Outside data is ALWAYS dirty.

There is no clean data. And part of the value of experience is knowing how to
handle this. For example, assume I get a very large data set from a third
party that is crucial to my project. Unfortunately, all the fields are
strings. Years of experience have taught me the following ways to deal with
this:

1) Implement a lot of logic and validation into the program itself or as a
pre-process step. This is a lot of work, requires a lot of domain knowledge,
you may still miss a few edge cases, it will force the deadline to be pushed
back, and increase the budget. However, those are the disadvantages. The
advantages are that this could become a competitive advantage. Maybe no one
else knows or has tried to clean up this data before. Identifying and doing
this work can lead to a whole new business. A classic example of this is GIS
data. GIS data is very very dirty. Street, St, St., Highway, Hwy, Freeway,
Fwy, all typical examples of how dirty the data is. Companies like Navteq are
based on their ability to clean up GIS data. Apple's Map app was a disaster
because Google is so good at and has years of experience cleaning up GIS data.

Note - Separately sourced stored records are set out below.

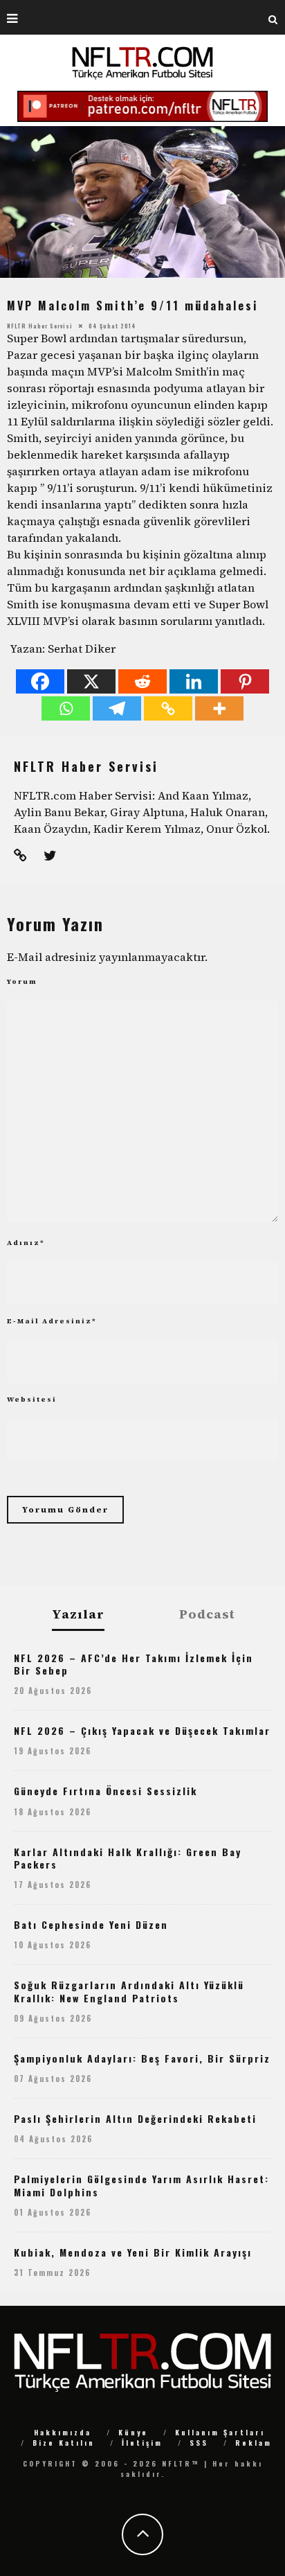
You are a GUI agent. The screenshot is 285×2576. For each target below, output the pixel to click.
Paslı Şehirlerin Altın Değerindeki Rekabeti (135, 2118)
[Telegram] (117, 708)
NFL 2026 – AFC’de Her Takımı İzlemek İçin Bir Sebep (133, 1663)
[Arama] (273, 17)
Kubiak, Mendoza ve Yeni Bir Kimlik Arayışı (133, 2252)
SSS (199, 2442)
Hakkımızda (62, 2432)
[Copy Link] (168, 708)
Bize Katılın (64, 2442)
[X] (91, 681)
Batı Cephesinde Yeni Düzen (91, 1924)
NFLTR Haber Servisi (40, 325)
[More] (219, 708)
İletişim (142, 2442)
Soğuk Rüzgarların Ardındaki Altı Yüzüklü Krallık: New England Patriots (129, 1990)
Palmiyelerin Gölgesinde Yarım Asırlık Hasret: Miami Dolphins (141, 2184)
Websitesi (32, 1399)
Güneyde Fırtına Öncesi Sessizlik (105, 1790)
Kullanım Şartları (220, 2432)
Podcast (207, 1614)
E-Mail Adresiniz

2) Push back on the third party to clean up their data. Doing this takes some
finesse and social/business skills. You can't just say, the data is hard to
handle. That sounds like whining and laziness. Your manager can't do anything
to help you if that's all you have. Instead one tactic is to make a schema
(this is what WSDL and XML Schemas were invented for) and tell the third party
that their data must conform. Then it becomes their problem. They might push
back, but now your manager has something to fight with. But if they agree to
conform and the schema is bad, then it will become your fault (the third party
will just say, hey it conforms to your schema so that's your problem). So you
better make sure the schema is good (experience helps here). And it may
require meetings with the third party's technical team to compromise or figure
out what a good schema is (which requires social/business skills and
experience).

3) Identifying these problems early. If these data issues are not considered
or found early, they will lead to big issues later. This is why senior
developers get their work done fast and go home early. They don't make
mistakes like using floats for currency or assuming a string is always a
certain format. Junior developers make those kinds of mistakes and spend 80
hour weeks fixing it in the code, rewriting unit tests, and running scripts
against the database to carefully migrate the data. They may seem more
"productive" but they created the work (like the broken windows fallacy).